The Things They Forget to Tell Me

Nurses General Nursing

Published

Specializes in Private Duty Pediatrics.

When working CVL Recovery, I would ask the patient to list all of his medications. I would then ask some follow-up questions. as in:

1. Do you use nitroglycerine? (Yes, but only if I need it)

2. Do you take aspirin every day? (Yes; my doctor told me to take one aspirin every morning.)

3. Do you use any skin patches? (Yes; I have one on my right shoulder.)

4. Do you take any medications that your doctor didn't order, but that help you? (Glucosamine, etc)

5. How about herbal teas . . .

You have to know the right questions to ask.

What Things have they forgotten to tell you?

This may be an urban legand but a nurse told me a patient was asked, on a routine visit H & P, if he had any problems with his heart, he said no. Turns out he had had a heart transplant, to his way of thinking the correct answer was no, since the transplant, several years ago, his heart was fine!

Specializes in ICU, LTACH, Internal Medicine.

This is not an urban legend. I saw it a few times with patients with older renal transplants.

In my current patient population, I'd learned not to ask at all the standard "do you have problems with X, Y, Z" questions. Working either with medicines ("I see you take metformin, what's it is for?") or with separate conditions ("do you have anxiety? insomnia? panic attacks? depression? anything else along this line?") does the job much better, even if it takes longer. Even with that, it is common to find out things like "I have no diabetes but I got sugar" and "I have no problems with my heart since I got bypass last year" (which bypass turned put to be quadruple with two valves repair).

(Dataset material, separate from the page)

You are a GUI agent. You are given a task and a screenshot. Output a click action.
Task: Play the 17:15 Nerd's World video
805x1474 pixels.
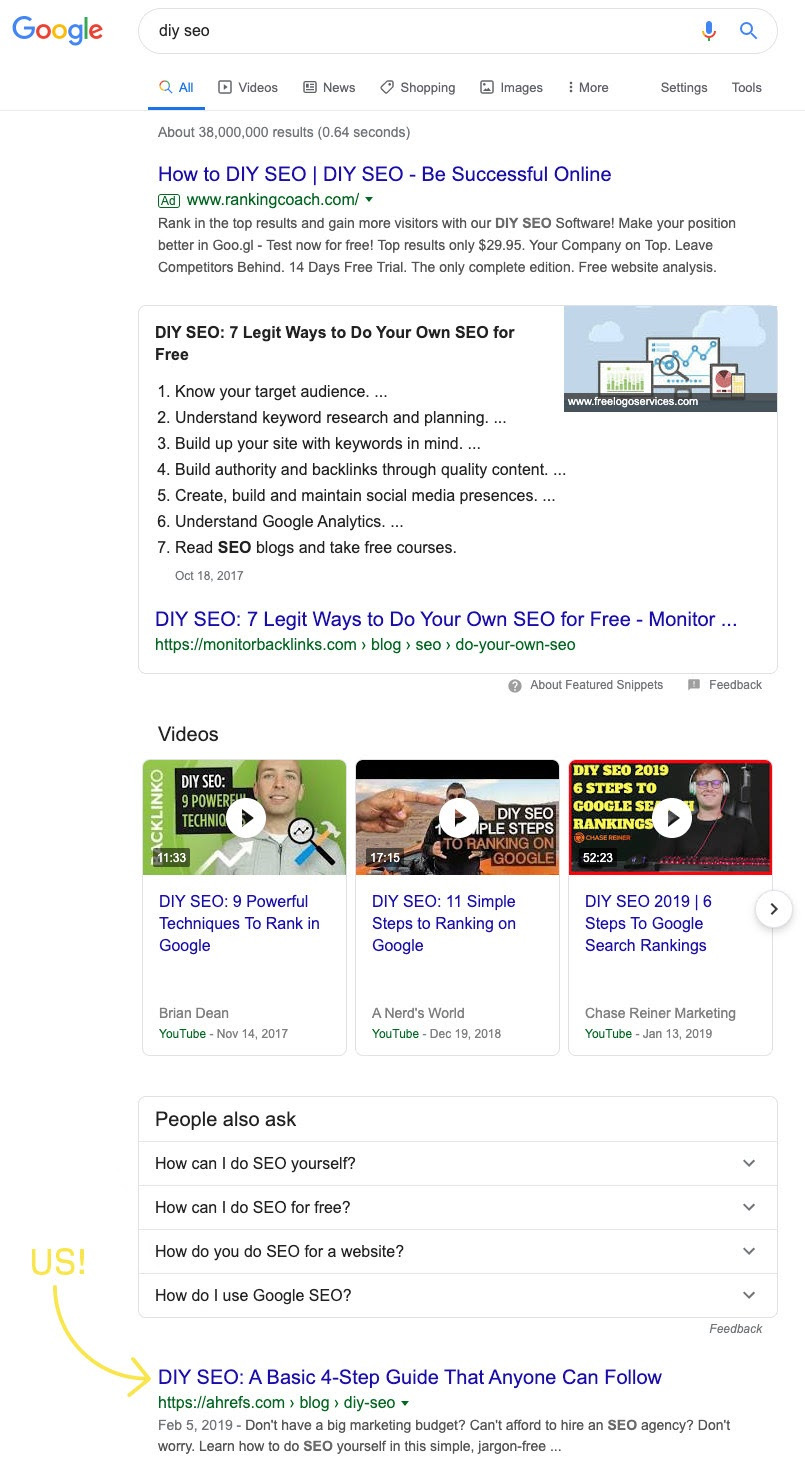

The folks I love most are those who were put on NPO from midnight for procedure of some sort and at 9 am swear they had nothing, nothing at all... except two or three supersized meals from McDonald's brought by loving families. They figured that "NPO" was only about hospital food, or so they said.

Specializes in Medsurg/ICU, Mental Health, Home Health.

Yes, I hear a lot of "no, I don't have HTN because I take pills for my BP and my BP is fine." Right.

Specializes in Pediatric Critical Care.

"He takes no daily medicines at home"

(A few hours later)

"Is the doctor going to order Prevacid for him? He usually has that every day at home.

(A few hours after that)

Did he get his Flovent this morning? He needs that every morning at home.